### About this task
Write out all the data again, exactly as shown.

### Data provided
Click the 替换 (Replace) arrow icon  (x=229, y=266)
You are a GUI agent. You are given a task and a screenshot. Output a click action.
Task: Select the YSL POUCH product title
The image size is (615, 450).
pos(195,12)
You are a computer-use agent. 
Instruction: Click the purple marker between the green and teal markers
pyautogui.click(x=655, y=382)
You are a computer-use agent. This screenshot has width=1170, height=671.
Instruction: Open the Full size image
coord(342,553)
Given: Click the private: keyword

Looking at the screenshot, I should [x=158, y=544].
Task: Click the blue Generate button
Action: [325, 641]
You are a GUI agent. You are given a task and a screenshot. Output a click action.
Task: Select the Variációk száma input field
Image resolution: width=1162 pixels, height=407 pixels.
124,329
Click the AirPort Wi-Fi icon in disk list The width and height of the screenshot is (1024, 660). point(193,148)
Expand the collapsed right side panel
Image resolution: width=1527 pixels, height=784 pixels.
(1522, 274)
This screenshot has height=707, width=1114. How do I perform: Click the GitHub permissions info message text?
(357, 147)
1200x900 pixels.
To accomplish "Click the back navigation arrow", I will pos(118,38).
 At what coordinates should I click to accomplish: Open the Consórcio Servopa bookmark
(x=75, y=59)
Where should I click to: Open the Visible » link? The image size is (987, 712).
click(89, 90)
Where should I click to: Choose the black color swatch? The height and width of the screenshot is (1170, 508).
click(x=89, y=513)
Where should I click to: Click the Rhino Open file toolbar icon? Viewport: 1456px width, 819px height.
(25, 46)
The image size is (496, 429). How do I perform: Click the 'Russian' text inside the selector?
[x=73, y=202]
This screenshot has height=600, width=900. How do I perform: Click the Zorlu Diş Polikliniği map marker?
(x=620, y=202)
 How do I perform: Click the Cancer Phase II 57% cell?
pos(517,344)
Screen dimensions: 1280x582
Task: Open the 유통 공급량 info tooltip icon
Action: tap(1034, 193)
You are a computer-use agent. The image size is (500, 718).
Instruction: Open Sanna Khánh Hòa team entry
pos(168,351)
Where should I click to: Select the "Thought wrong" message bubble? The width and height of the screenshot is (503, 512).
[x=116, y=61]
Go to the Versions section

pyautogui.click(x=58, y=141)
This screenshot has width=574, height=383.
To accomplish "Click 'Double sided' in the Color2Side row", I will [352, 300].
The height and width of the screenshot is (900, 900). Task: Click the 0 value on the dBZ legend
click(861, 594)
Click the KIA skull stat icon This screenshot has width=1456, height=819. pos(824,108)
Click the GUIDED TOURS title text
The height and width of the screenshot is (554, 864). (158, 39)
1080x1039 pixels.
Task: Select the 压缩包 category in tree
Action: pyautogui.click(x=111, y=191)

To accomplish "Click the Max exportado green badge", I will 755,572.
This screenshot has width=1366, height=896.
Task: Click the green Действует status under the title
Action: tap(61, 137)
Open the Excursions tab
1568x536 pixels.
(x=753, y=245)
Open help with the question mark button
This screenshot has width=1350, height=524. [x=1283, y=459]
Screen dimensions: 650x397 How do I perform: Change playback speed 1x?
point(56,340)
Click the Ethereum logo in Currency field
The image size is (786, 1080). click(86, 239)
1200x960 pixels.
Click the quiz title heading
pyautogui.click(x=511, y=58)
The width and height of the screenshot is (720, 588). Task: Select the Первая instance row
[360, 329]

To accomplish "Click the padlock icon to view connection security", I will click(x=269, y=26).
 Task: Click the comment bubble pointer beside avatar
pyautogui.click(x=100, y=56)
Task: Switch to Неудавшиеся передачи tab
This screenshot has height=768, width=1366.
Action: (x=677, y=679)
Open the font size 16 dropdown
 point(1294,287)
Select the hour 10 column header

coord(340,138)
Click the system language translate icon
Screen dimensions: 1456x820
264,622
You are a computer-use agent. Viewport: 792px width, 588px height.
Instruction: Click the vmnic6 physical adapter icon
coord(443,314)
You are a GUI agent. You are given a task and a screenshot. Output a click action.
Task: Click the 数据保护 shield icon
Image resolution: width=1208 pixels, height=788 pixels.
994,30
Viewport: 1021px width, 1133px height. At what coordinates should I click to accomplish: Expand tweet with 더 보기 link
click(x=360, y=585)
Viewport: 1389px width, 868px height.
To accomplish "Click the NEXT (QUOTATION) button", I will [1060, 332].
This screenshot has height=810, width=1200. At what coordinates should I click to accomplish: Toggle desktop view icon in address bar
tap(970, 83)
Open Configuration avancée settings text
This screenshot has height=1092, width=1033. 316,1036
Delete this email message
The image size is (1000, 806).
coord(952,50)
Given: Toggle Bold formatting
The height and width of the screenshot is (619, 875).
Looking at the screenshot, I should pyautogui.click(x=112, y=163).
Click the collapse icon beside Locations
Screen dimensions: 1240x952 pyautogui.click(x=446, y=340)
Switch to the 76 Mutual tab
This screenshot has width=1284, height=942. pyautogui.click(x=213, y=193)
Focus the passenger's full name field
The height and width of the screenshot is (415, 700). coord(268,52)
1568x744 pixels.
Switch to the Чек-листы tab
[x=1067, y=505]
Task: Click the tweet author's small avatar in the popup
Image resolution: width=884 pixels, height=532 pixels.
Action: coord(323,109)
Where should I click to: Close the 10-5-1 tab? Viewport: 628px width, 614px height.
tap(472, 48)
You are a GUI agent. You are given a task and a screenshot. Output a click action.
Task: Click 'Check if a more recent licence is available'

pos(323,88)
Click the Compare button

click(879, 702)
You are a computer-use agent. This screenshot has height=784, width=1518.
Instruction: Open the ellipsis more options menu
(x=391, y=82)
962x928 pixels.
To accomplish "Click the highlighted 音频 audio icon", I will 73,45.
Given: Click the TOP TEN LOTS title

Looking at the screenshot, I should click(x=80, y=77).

### Answer to this exercise
Click the 替换 (Replace) arrow icon  (x=229, y=266)
You are a GUI agent. You are given a task and a screenshot. Output a click action.
Task: Select the YSL POUCH product title
The image size is (615, 450).
pos(195,12)
You are a computer-use agent. 
Instruction: Click the purple marker between the green and teal markers
pyautogui.click(x=655, y=382)
You are a computer-use agent. This screenshot has width=1170, height=671.
Instruction: Open the Full size image
coord(342,553)
Given: Click the private: keyword

Looking at the screenshot, I should [x=158, y=544].
Task: Click the blue Generate button
Action: [325, 641]
You are a GUI agent. You are given a task and a screenshot. Output a click action.
Task: Select the Variációk száma input field
Image resolution: width=1162 pixels, height=407 pixels.
124,329
Click the AirPort Wi-Fi icon in disk list The width and height of the screenshot is (1024, 660). point(193,148)
Expand the collapsed right side panel
Image resolution: width=1527 pixels, height=784 pixels.
(1522, 274)
This screenshot has height=707, width=1114. How do I perform: Click the GitHub permissions info message text?
(357, 147)
1200x900 pixels.
To accomplish "Click the back navigation arrow", I will pos(118,38).
 At what coordinates should I click to accomplish: Open the Consórcio Servopa bookmark
(x=75, y=59)
Where should I click to: Open the Visible » link? The image size is (987, 712).
click(89, 90)
Where should I click to: Choose the black color swatch? The height and width of the screenshot is (1170, 508).
click(x=89, y=513)
Where should I click to: Click the Rhino Open file toolbar icon? Viewport: 1456px width, 819px height.
(25, 46)
The image size is (496, 429). How do I perform: Click the 'Russian' text inside the selector?
[x=73, y=202]
This screenshot has height=600, width=900. How do I perform: Click the Zorlu Diş Polikliniği map marker?
(x=620, y=202)
 How do I perform: Click the Cancer Phase II 57% cell?
pos(517,344)
Screen dimensions: 1280x582
Task: Open the 유통 공급량 info tooltip icon
Action: tap(1034, 193)
You are a computer-use agent. The image size is (500, 718).
Instruction: Open Sanna Khánh Hòa team entry
pos(168,351)
Where should I click to: Select the "Thought wrong" message bubble? The width and height of the screenshot is (503, 512).
[x=116, y=61]
Go to the Versions section

pyautogui.click(x=58, y=141)
This screenshot has width=574, height=383.
To accomplish "Click 'Double sided' in the Color2Side row", I will [352, 300].
The height and width of the screenshot is (900, 900). Task: Click the 0 value on the dBZ legend
click(861, 594)
Click the KIA skull stat icon This screenshot has width=1456, height=819. pos(824,108)
Click the GUIDED TOURS title text
The height and width of the screenshot is (554, 864). (158, 39)
1080x1039 pixels.
Task: Select the 压缩包 category in tree
Action: pyautogui.click(x=111, y=191)

To accomplish "Click the Max exportado green badge", I will 755,572.
This screenshot has width=1366, height=896.
Task: Click the green Действует status under the title
Action: tap(61, 137)
Open the Excursions tab
1568x536 pixels.
(x=753, y=245)
Open help with the question mark button
This screenshot has width=1350, height=524. [x=1283, y=459]
Screen dimensions: 650x397 How do I perform: Change playback speed 1x?
point(56,340)
Click the Ethereum logo in Currency field
The image size is (786, 1080). click(86, 239)
1200x960 pixels.
Click the quiz title heading
pyautogui.click(x=511, y=58)
The width and height of the screenshot is (720, 588). Task: Select the Первая instance row
[360, 329]

To accomplish "Click the padlock icon to view connection security", I will click(x=269, y=26).
 Task: Click the comment bubble pointer beside avatar
pyautogui.click(x=100, y=56)
Task: Switch to Неудавшиеся передачи tab
This screenshot has height=768, width=1366.
Action: (x=677, y=679)
Open the font size 16 dropdown
 point(1294,287)
Select the hour 10 column header

coord(340,138)
Click the system language translate icon
Screen dimensions: 1456x820
264,622
You are a computer-use agent. Viewport: 792px width, 588px height.
Instruction: Click the vmnic6 physical adapter icon
coord(443,314)
You are a GUI agent. You are given a task and a screenshot. Output a click action.
Task: Click the 数据保护 shield icon
Image resolution: width=1208 pixels, height=788 pixels.
994,30
Viewport: 1021px width, 1133px height. At what coordinates should I click to accomplish: Expand tweet with 더 보기 link
click(x=360, y=585)
Viewport: 1389px width, 868px height.
To accomplish "Click the NEXT (QUOTATION) button", I will [1060, 332].
This screenshot has height=810, width=1200. At what coordinates should I click to accomplish: Toggle desktop view icon in address bar
tap(970, 83)
Open Configuration avancée settings text
This screenshot has height=1092, width=1033. 316,1036
Delete this email message
The image size is (1000, 806).
coord(952,50)
Given: Toggle Bold formatting
The height and width of the screenshot is (619, 875).
Looking at the screenshot, I should pyautogui.click(x=112, y=163).
Click the collapse icon beside Locations
Screen dimensions: 1240x952 pyautogui.click(x=446, y=340)
Switch to the 76 Mutual tab
This screenshot has width=1284, height=942. pyautogui.click(x=213, y=193)
Focus the passenger's full name field
The height and width of the screenshot is (415, 700). coord(268,52)
1568x744 pixels.
Switch to the Чек-листы tab
[x=1067, y=505]
Task: Click the tweet author's small avatar in the popup
Image resolution: width=884 pixels, height=532 pixels.
Action: coord(323,109)
Where should I click to: Close the 10-5-1 tab? Viewport: 628px width, 614px height.
tap(472, 48)
You are a GUI agent. You are given a task and a screenshot. Output a click action.
Task: Click 'Check if a more recent licence is available'

pos(323,88)
Click the Compare button

click(879, 702)
You are a computer-use agent. This screenshot has height=784, width=1518.
Instruction: Open the ellipsis more options menu
(x=391, y=82)
962x928 pixels.
To accomplish "Click the highlighted 音频 audio icon", I will 73,45.
Given: Click the TOP TEN LOTS title

Looking at the screenshot, I should click(x=80, y=77).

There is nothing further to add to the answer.